Take every line containing "indicator" from the material and copy it.

:: Task data

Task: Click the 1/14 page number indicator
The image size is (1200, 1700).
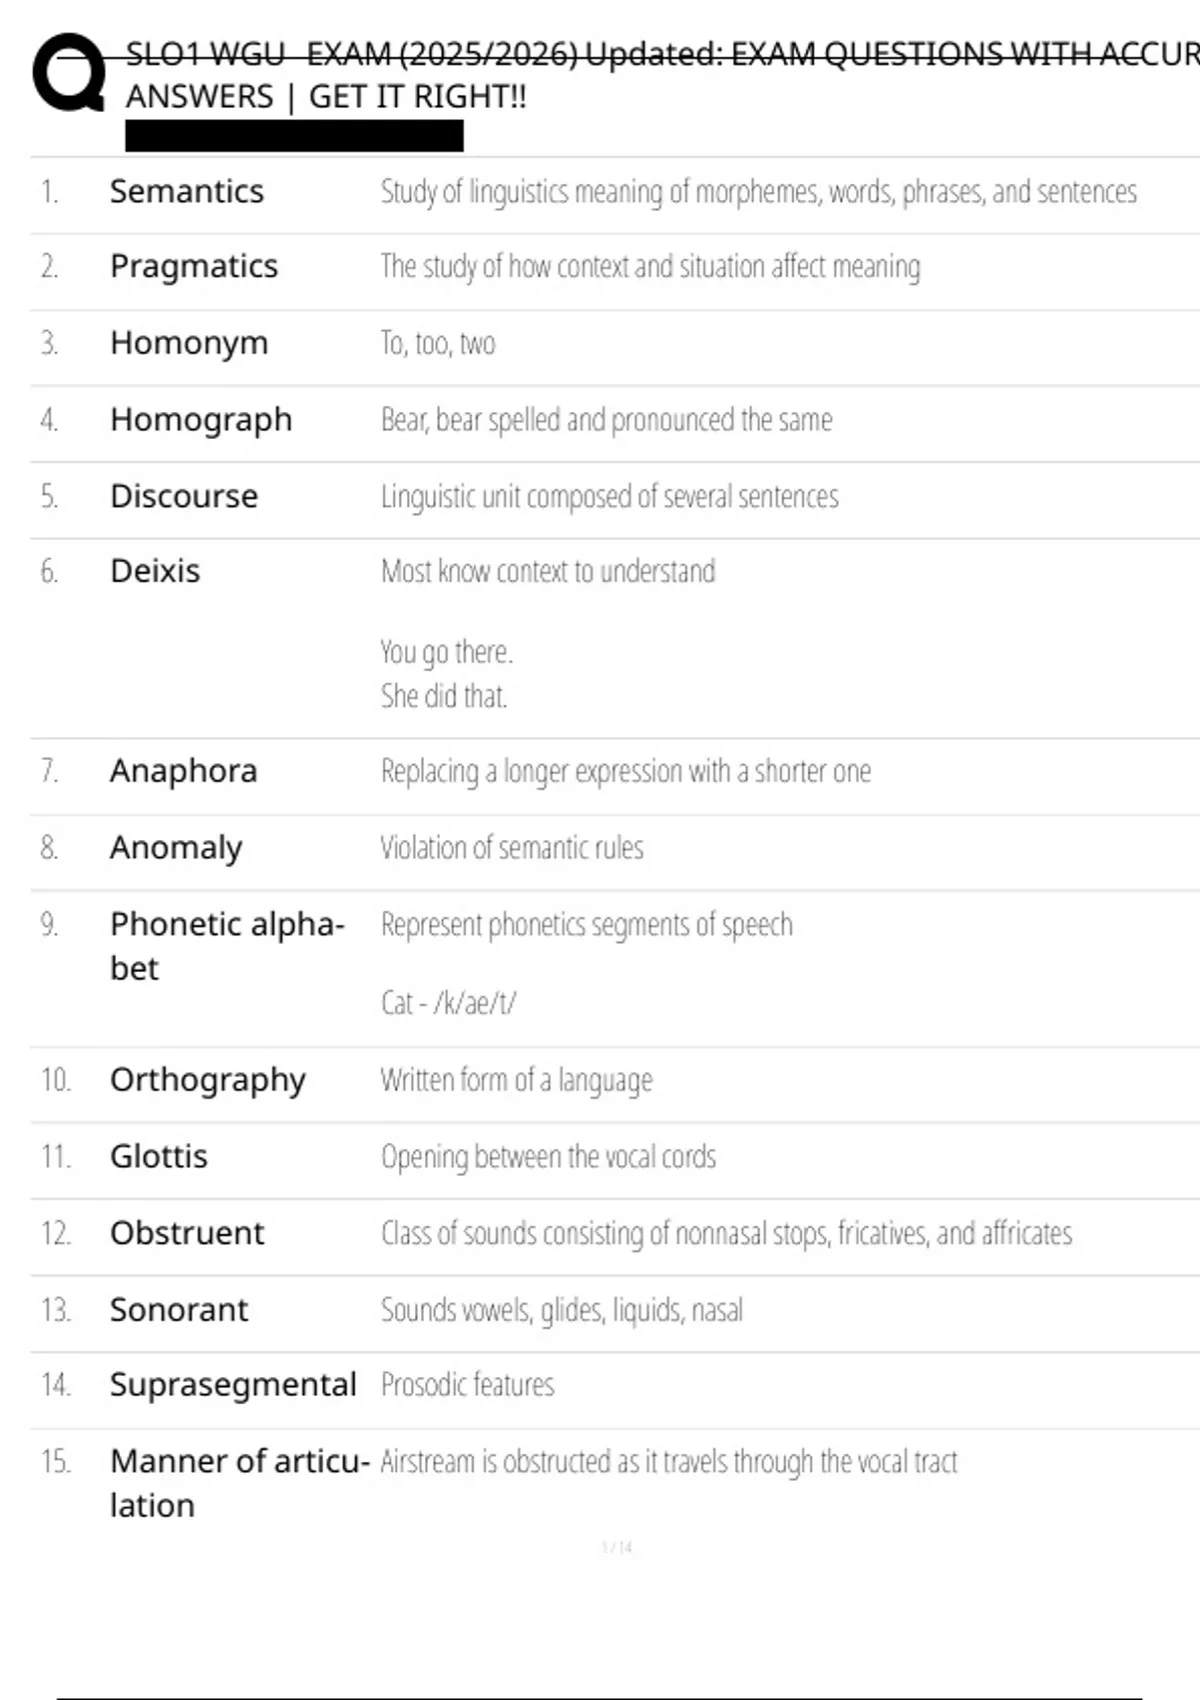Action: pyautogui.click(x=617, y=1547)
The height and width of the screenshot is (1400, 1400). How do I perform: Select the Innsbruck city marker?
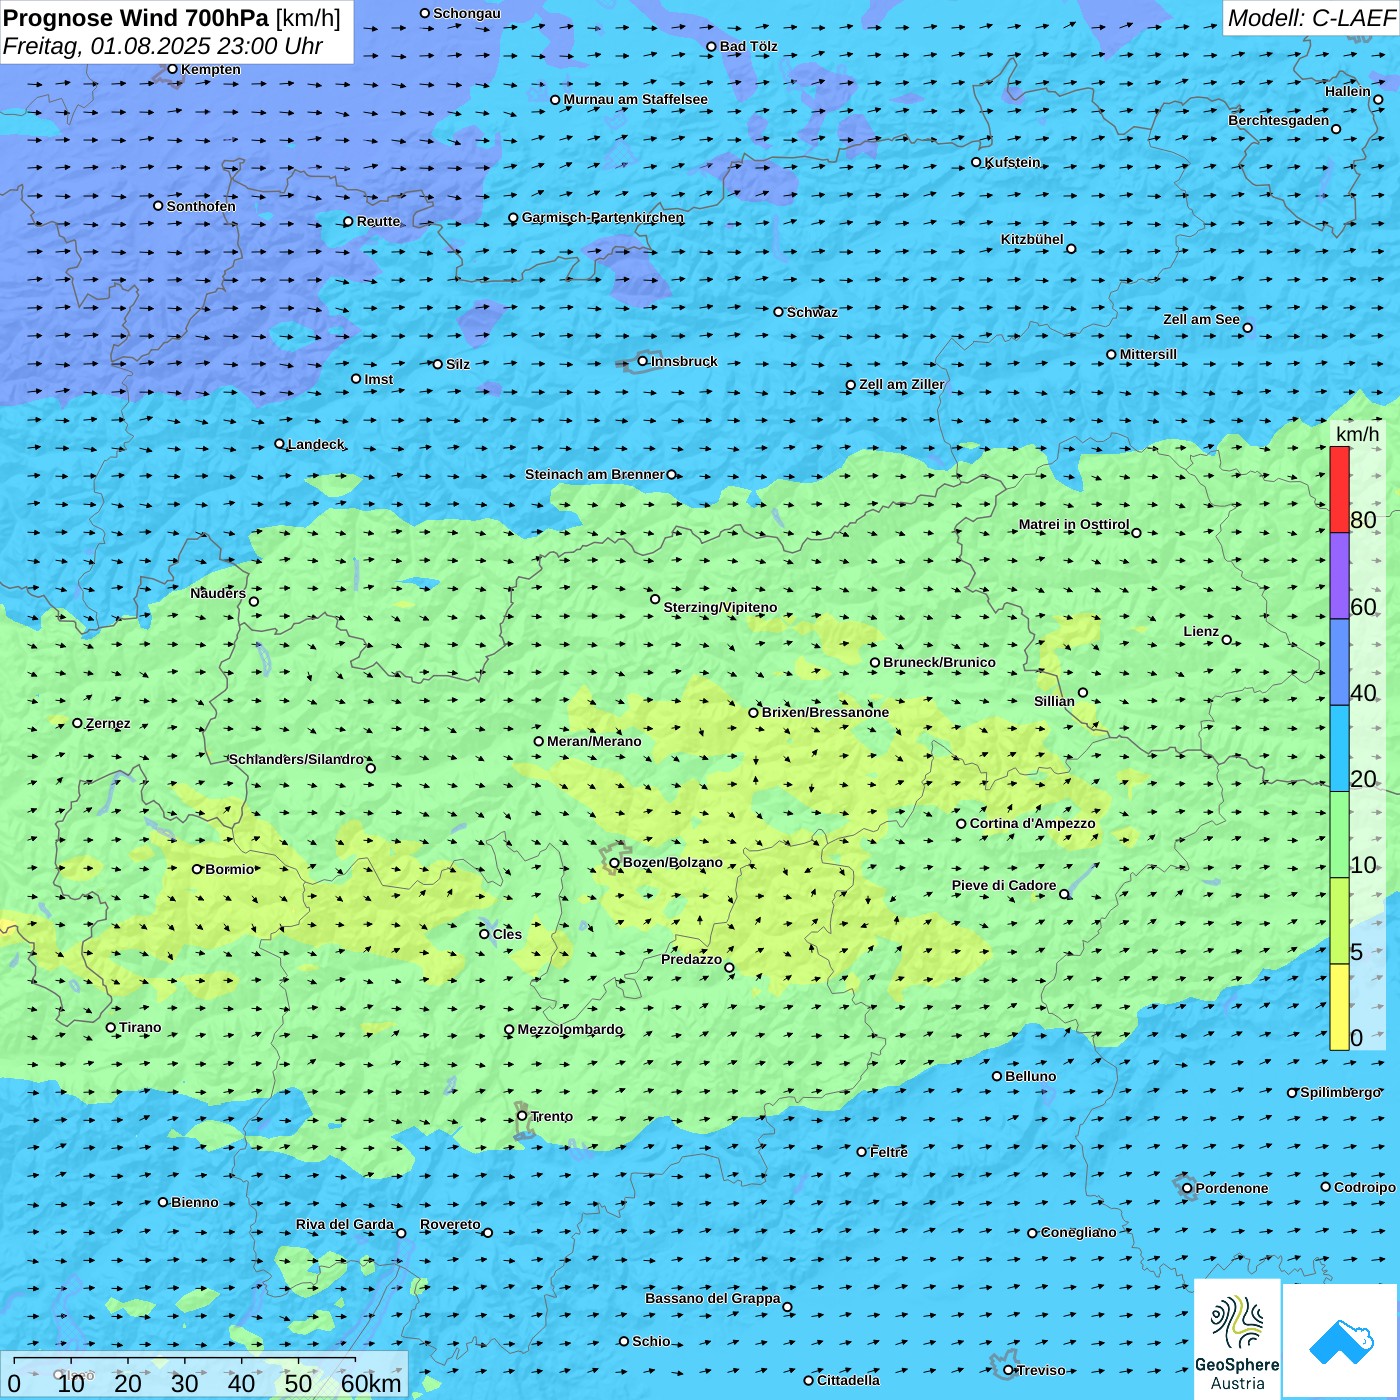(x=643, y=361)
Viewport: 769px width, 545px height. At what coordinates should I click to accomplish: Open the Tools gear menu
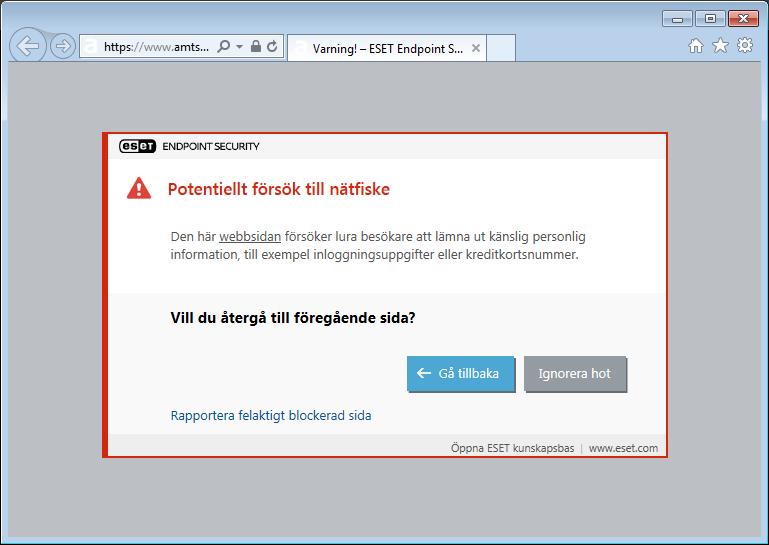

::::
:: Task data

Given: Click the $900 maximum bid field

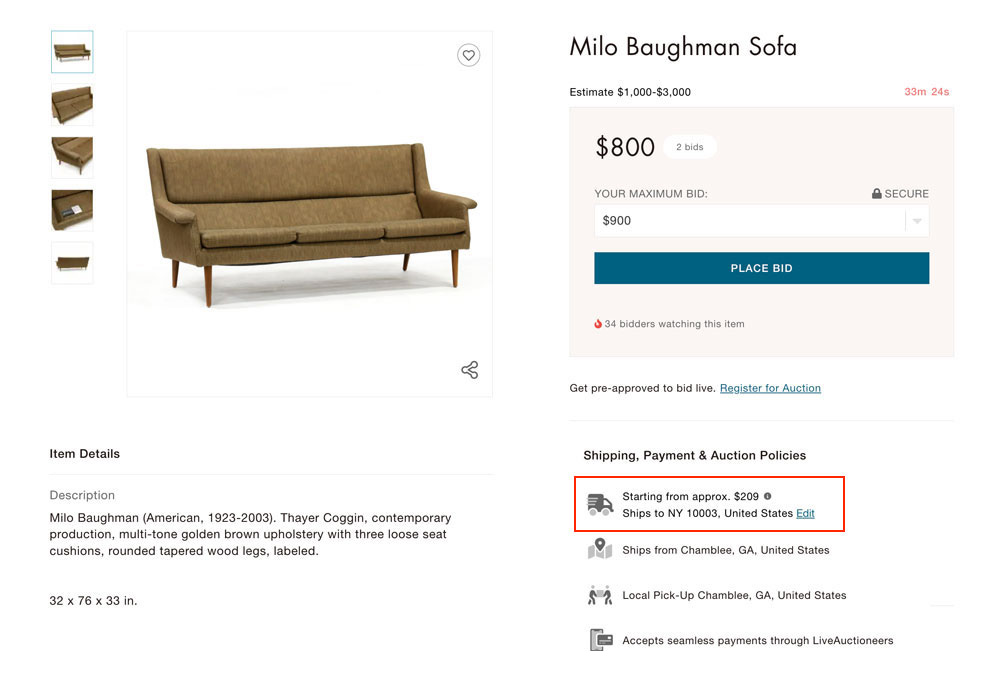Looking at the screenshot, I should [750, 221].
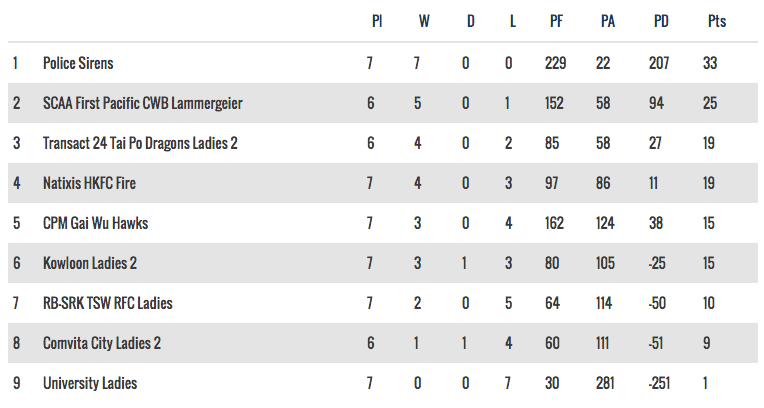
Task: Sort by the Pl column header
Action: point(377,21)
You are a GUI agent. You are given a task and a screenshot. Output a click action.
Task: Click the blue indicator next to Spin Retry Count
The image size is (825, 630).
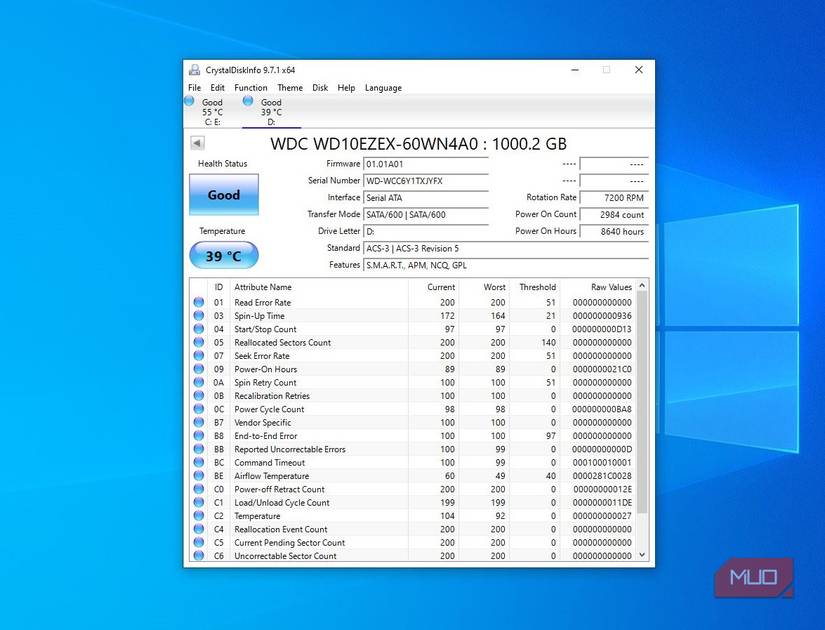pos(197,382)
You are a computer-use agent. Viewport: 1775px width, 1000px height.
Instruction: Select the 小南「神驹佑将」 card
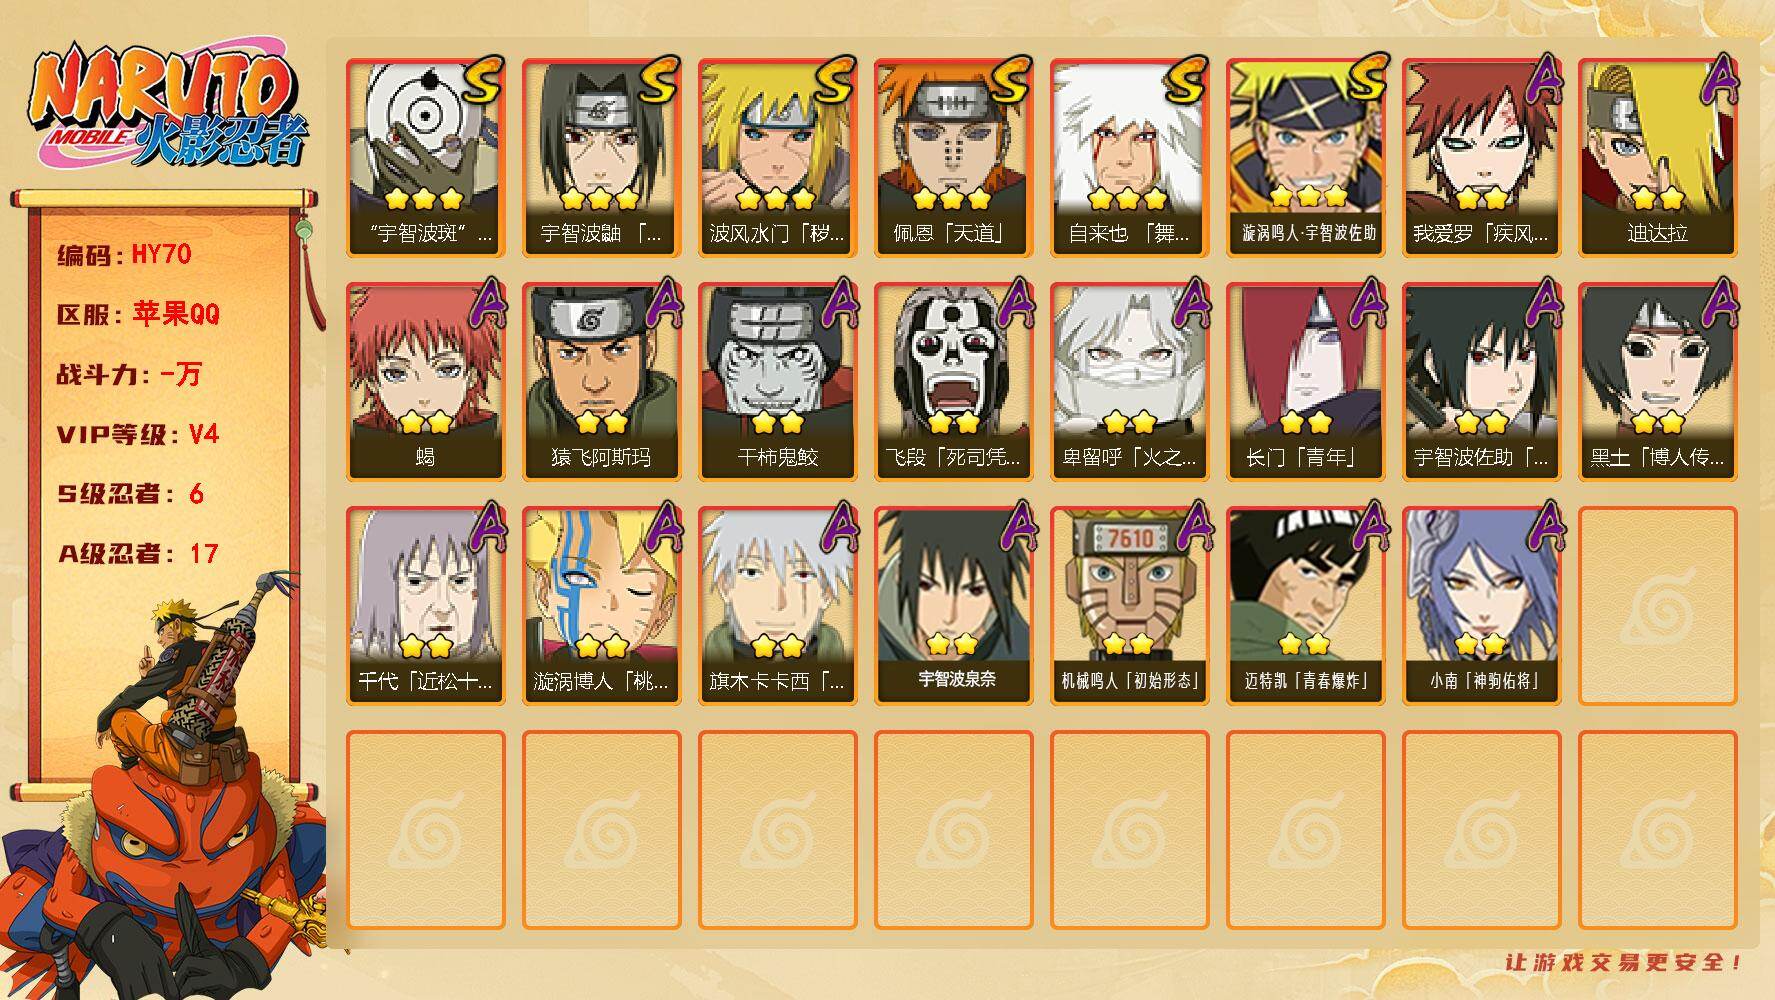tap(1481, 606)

::::

Task answer —
Task: Click the 1/14 page number indicator
Task: Click the blue indicator next to Spin Retry Count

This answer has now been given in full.